───── PROVIDED TEXT

The difficulty of implementing reform

There are several reasons why, despite the frequent calls for liberalizing European labor markets, reform may be politically difficult to implement. First, there may be more losers than winners. Second, a large minority of winners may be easily identified, with the rest of the gains being much more diffuse in the remaining majority.

The employed are politically more powerful than the unemployed

Unemployment is usually thought of as a burning political issue. Yet when we look at the long run, we see that in most European countries, unemployment has steadily risen without causing major social or political disruptions. The reason is that even if unemployment is a painful experience for a large number of people, these people are a poorly organized minority and therefore are unlikely to influence political outcomes. The majority of the people are actually employed, so that they will be in favor of policies to fight unemployment only if their exposure to unemployment is large enough and/or if these policies are designed so as to favor their interests. Evidence from election results suggests that a sharp increase in unemployment is much more likely to lead to an adverse outcome for the incumbent government than a high, but stable level of unemployment. This is consistent with the view that unemployment is an issue not when it is simply high, but when large job destruction makes the employed more exposed to it. Similarly, the more the employed are sheltered, the more they would favor policies that protect their jobs and increase their bargaining power even if those policies introduce distortions that lead to higher unemployment.

So any attempt to reduce unemployment must face the reality that policy is actually determined by the interests of the employed, not the unemployed. In particular, many rigidities that are thought - although this is open to debate - to be responsible for European unemployment, such as minimum wages, unemployment benefits, firing costs and union wage setting, actually benefit (some of )the employed and are therefore difficult to remove.(3)

This logic explains why policies that are generally advocated as reducing unemployment are not implemented in practice. For example, social security contributions are often blamed as increasing the cost of labor and creating unemployment. But if firing costs prevent the employed from being fired, an increase in social security contributions will have little impact on them because they will not bear the burden of the induced reduction in labor demand. Those who lose are the unemployed and new entrants into the labor market, as firms reduce new hires due to the expected increase in labor costs. So raising payroll taxes is a politically efficient way of generating revenue.

──────────
───── SOURCE MATERIAL

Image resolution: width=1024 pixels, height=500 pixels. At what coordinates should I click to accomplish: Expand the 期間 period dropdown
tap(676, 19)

──────────

BRIEF A:
In the labor-reform text, what kind of change in unemployment does election evidence link to an adverse outcome for the incumbent government?
BRIEF B:
Please carry on the labor-reform text, picking up after its last sentence.

FINAL ANSWER A:
A sharp increase in unemployment.

FINAL ANSWER B:
Similarly, the proposal of reducing payroll taxes for the least skilled workers may run into the problem that it is a redistribution of income from a majority to a minority. The same issue arises with the idea of shifting from welfare to workfare, for example by using the unemployment insurance budget to fund millions of relief jobs for the long-term unemployed. The majority of the employed, for whom unemployment benefits is an insurance device, not a redistribution device, would lose from it because they are not prepared to take these jobs and their contributions would pay for them instead of their own income maintenance during unemployment spells.

Uncertainty about outcomes

Another reason why labor market reform may be blocked is that the gains from the reform may be unevenly distributed. First, they can be concentrated in the hands of a minority - for example skilled workers; in that case, however, there is scope for building consensus by redistributing income away from the minority of winners to the majority of losers. We return to that possibility below. Second, it may be the case that while the majority is expected to gain, people do not know whether they will actually be part of that majority (This argument is due to Fernandez and Rodrik, 1992).

Let us consider the following simple example: assume there are three groups in society, A, B, and C, each equally sized. Consider a reform such that group A loses 5 from the reform, group B gains 4 and group C gains 10. The aggregate gain from the reform is 10+4-5=9, so that efficiency requires that the reform be implemented. If everybody was certain about the group he will belong to after the reform, then those who anticipate to end up in groups B and C would support it, so that it will pass with a majority of two thirds. Consider now the case where people do not know which group they will belong to after the reform. More specifically, assume that members of group C know for sure they will remain in group C after the reform, while members of group A and B expect to end up in the other group with a 50 % probability. Then the expected gain from reform for both groups is (0.5* 4+0.5* (-5))=-0.5$. We see that reform is now repelled because groups A and B now lose from it on average.

We see that uncertainty then leads to a bias in favor of the status-quo when there is a well identified core of winners and a lot of mobility within the rest of society, which makes the remaining gains very diffuse and eventually lower than the losses.

This argument may be particularly relevant in the case of European labor markets: a large minority - skilled workers and the unemployed - know for sure that they will gain from a reform: the unemployed will find a job and, to the extent that there is some complementarity in production between skilled and unskilled labor, the skilled will enjoy higher wages and standards of living due to the increase in the number of unskilled workers who will be employed. The unskilled, however, are much less certain to gain because their wages might fall and they might be forced to relocate to other sectors. If all the unskilled knew whether they would gain or not from the reform, those who gain could form a coalition with the skilled and the unemployed in favor of the reform. But uncertainty may make the gains too diffuse to the unskilled, so that they might end up opposing reform.

Looking at the pattern of mobility across income groups confirms that argument: there is more mobility at the bottom of income distribution than at the top (See Quah (1994)), and we expect the top to be winners and the bottom to be losers. The richest are thus practically sure they will gain from the reform, while the rest of society will have much lower and uncertain gains.(4)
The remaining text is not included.